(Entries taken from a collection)
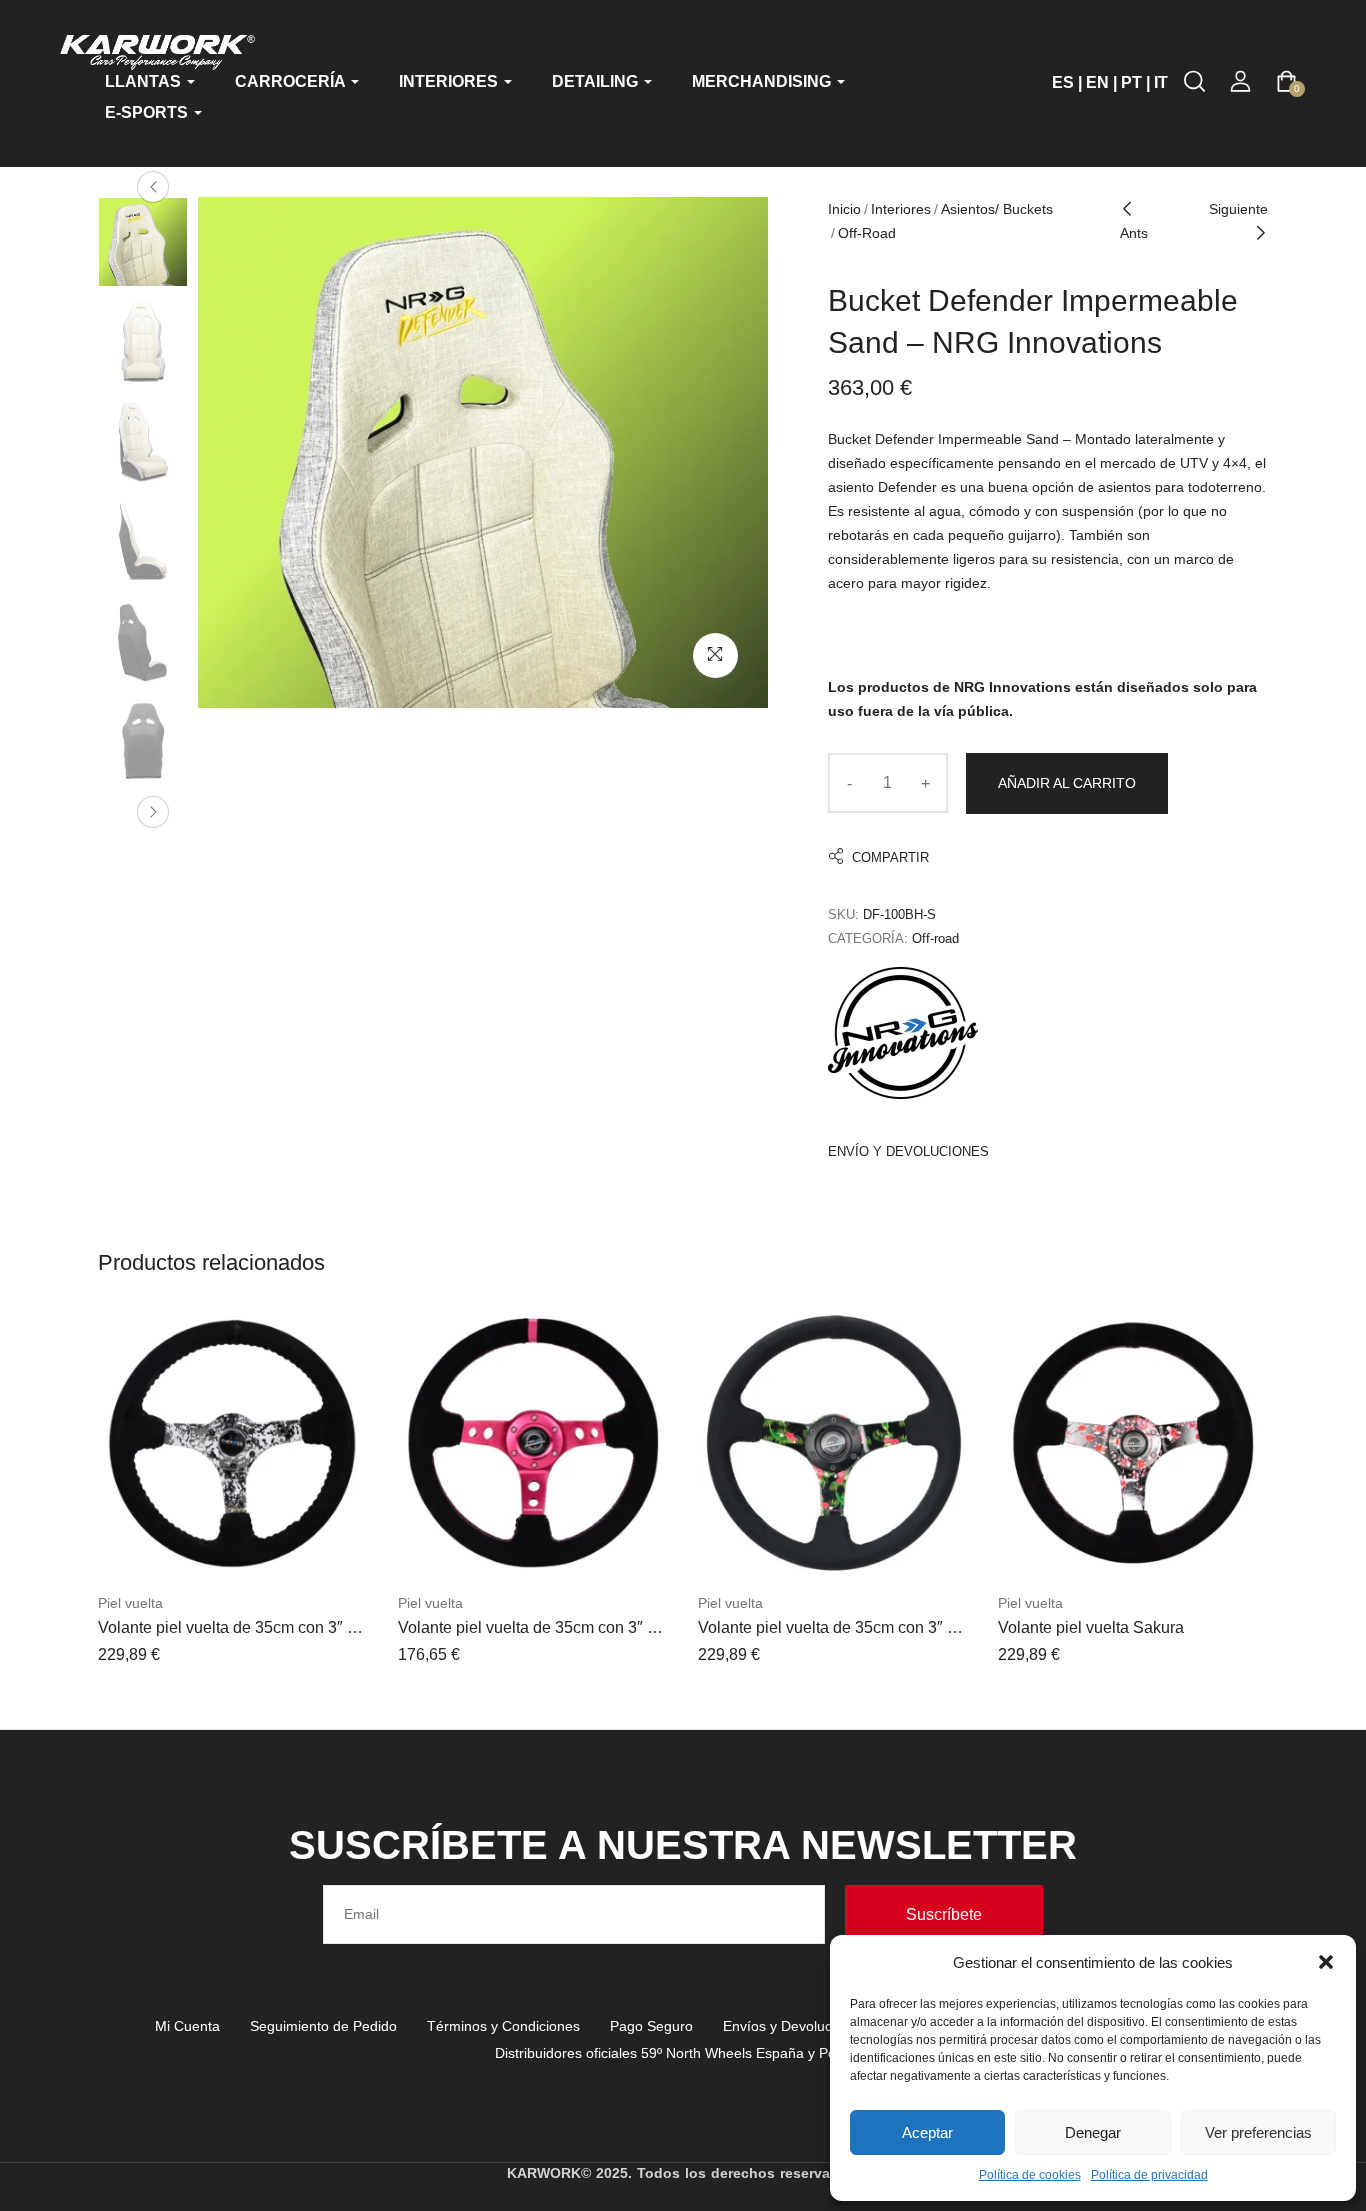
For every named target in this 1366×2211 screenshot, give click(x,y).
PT (1131, 82)
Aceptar (927, 2132)
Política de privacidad (1149, 2175)
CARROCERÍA (292, 81)
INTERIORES (450, 81)
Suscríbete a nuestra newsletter (683, 1845)
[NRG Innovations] (903, 1033)
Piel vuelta (130, 1603)
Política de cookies (1030, 2175)
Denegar (1093, 2132)
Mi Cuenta (187, 2026)
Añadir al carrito (1067, 783)
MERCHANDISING (763, 81)
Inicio (844, 209)
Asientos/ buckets (997, 209)
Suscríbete (944, 1914)
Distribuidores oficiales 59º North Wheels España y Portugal (683, 2053)
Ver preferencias (1258, 2132)
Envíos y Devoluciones (794, 2026)
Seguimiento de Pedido (323, 2026)
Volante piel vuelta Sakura (1091, 1627)
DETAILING (597, 81)
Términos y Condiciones (503, 2026)
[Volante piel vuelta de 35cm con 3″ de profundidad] (233, 1444)
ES (1063, 82)
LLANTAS (145, 81)
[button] (1326, 1962)
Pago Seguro (651, 2026)
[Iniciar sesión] (1240, 81)
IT (1161, 82)
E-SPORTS (148, 112)
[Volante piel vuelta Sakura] (1133, 1444)
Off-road (867, 233)
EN (1097, 82)
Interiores (901, 209)
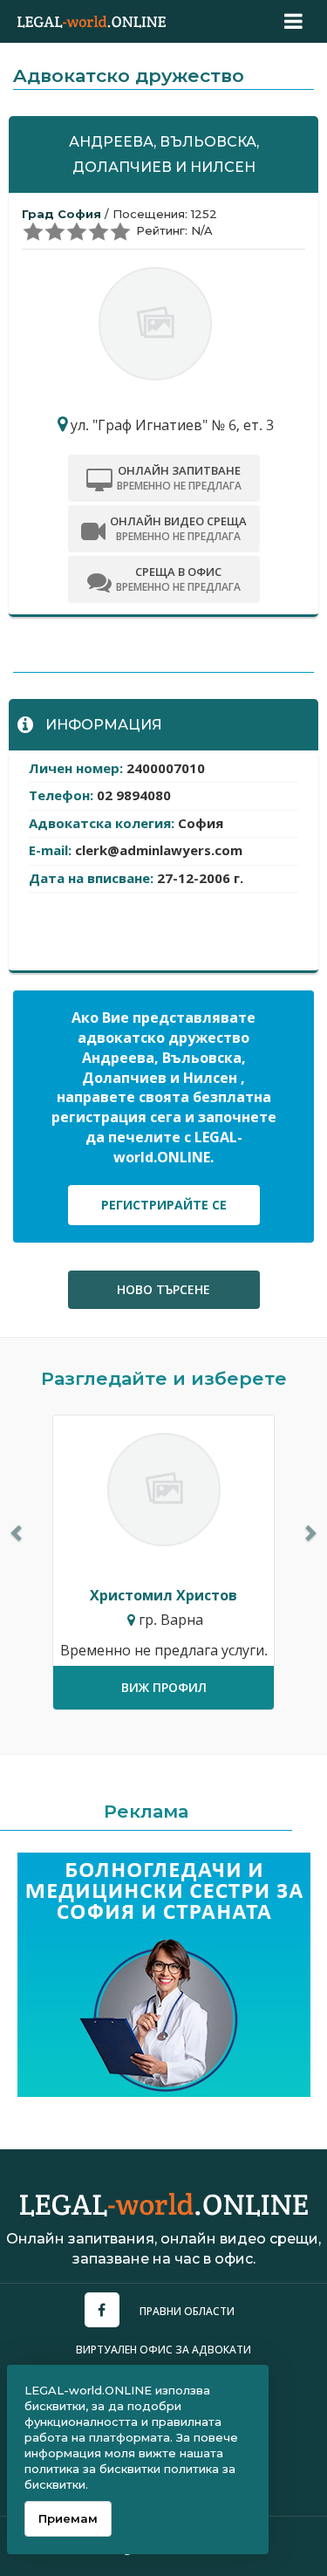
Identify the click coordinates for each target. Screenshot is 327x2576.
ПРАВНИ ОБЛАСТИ (187, 2311)
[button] (17, 1533)
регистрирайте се (164, 1204)
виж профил (164, 1687)
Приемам (68, 2518)
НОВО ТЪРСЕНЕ (163, 1289)
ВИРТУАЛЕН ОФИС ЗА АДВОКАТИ (163, 2349)
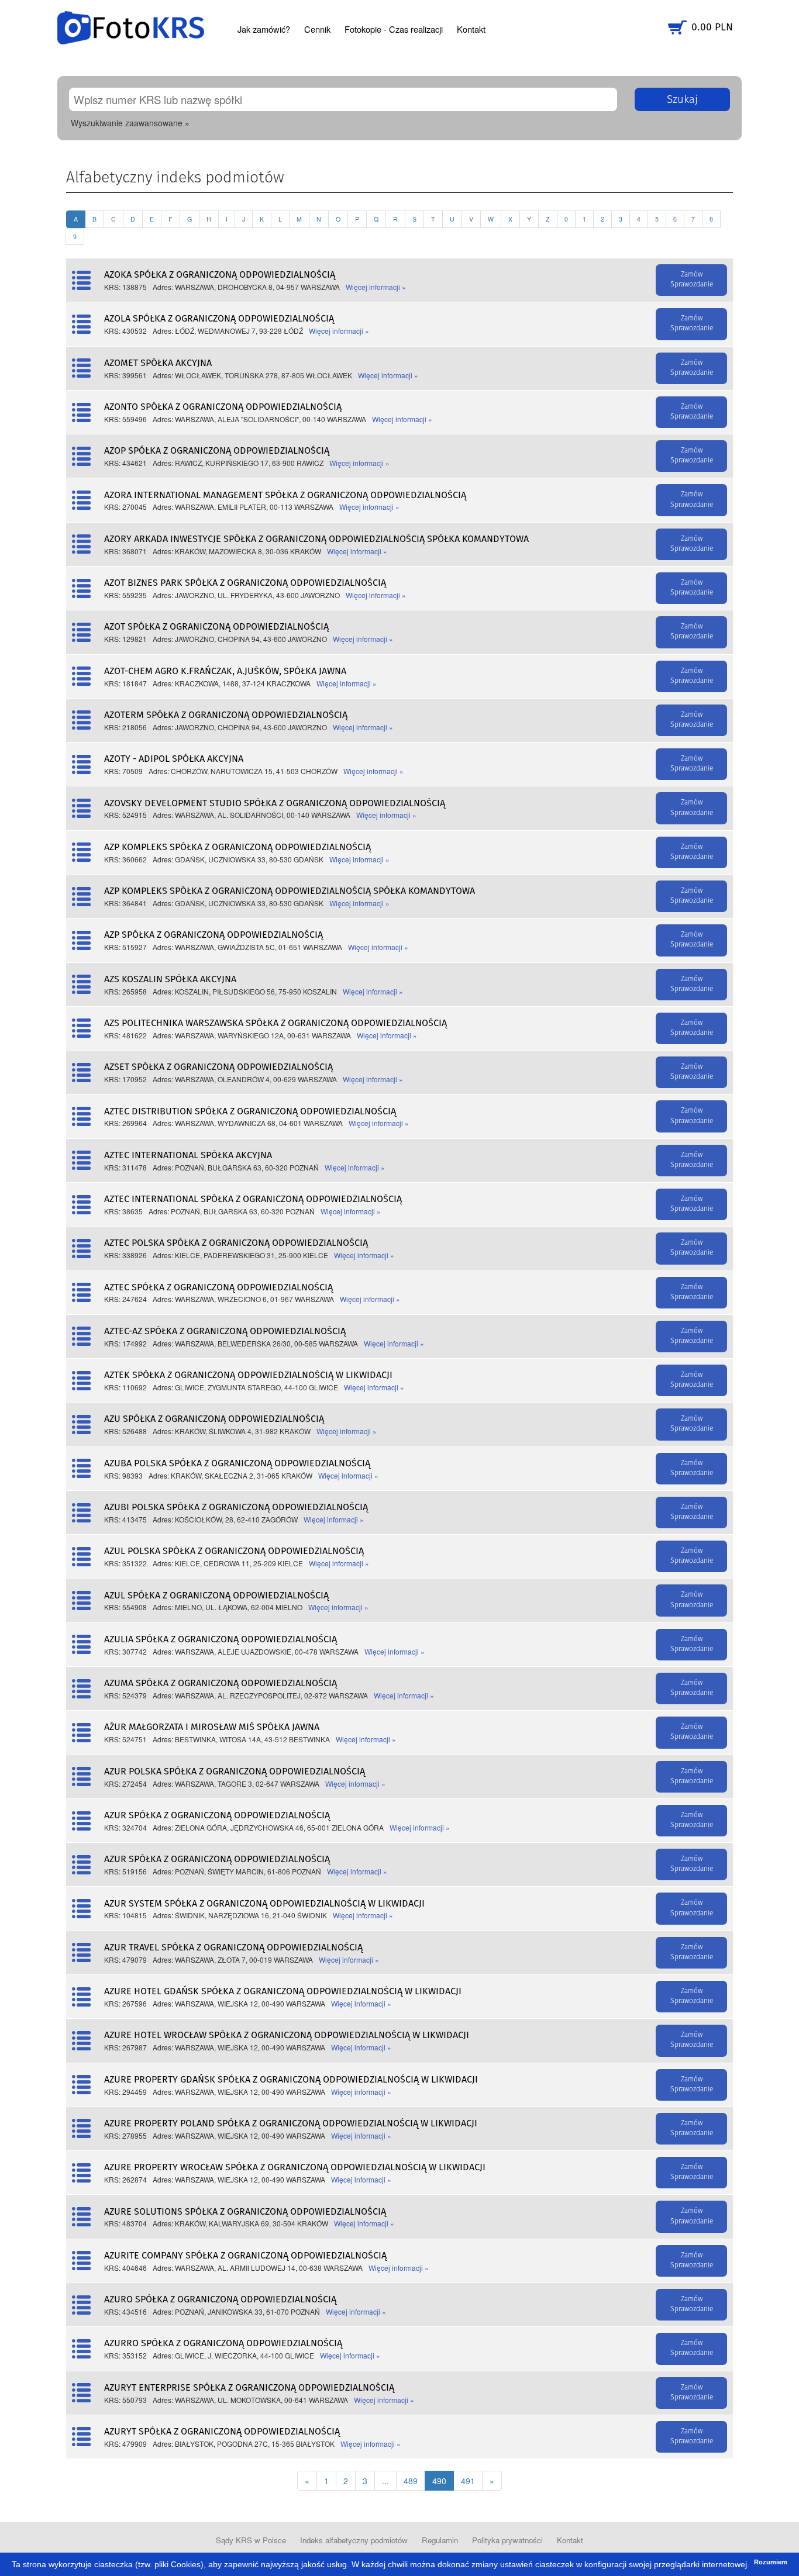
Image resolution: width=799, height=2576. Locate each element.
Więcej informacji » (376, 287)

EXERCISE GOAL » Beginning with the line that contains "[Iniciar sesión] (1240, 81)" in the data above, please copy each line exactly until the last line, both ends included, skipping any pictures.

RESPONSE BELOW »
[Iniciar sesión] (1240, 81)
IT (1161, 82)
E-SPORTS (148, 112)
[Volante piel vuelta Sakura] (1133, 1444)
Off-road (867, 233)
EN (1097, 82)
Interiores (901, 209)
Identify the click coordinates for each target. Screenshot is 327x2576.
ПРАВНИ ОБЛАСТИ (187, 2311)
[button] (17, 1533)
регистрирайте се (164, 1204)
виж профил (164, 1687)
Приемам (68, 2518)
НОВО ТЪРСЕНЕ (163, 1289)
ВИРТУАЛЕН ОФИС ЗА АДВОКАТИ (163, 2349)
Image resolution: width=799, height=2576. Locate each element.
Więcej informacji » (376, 287)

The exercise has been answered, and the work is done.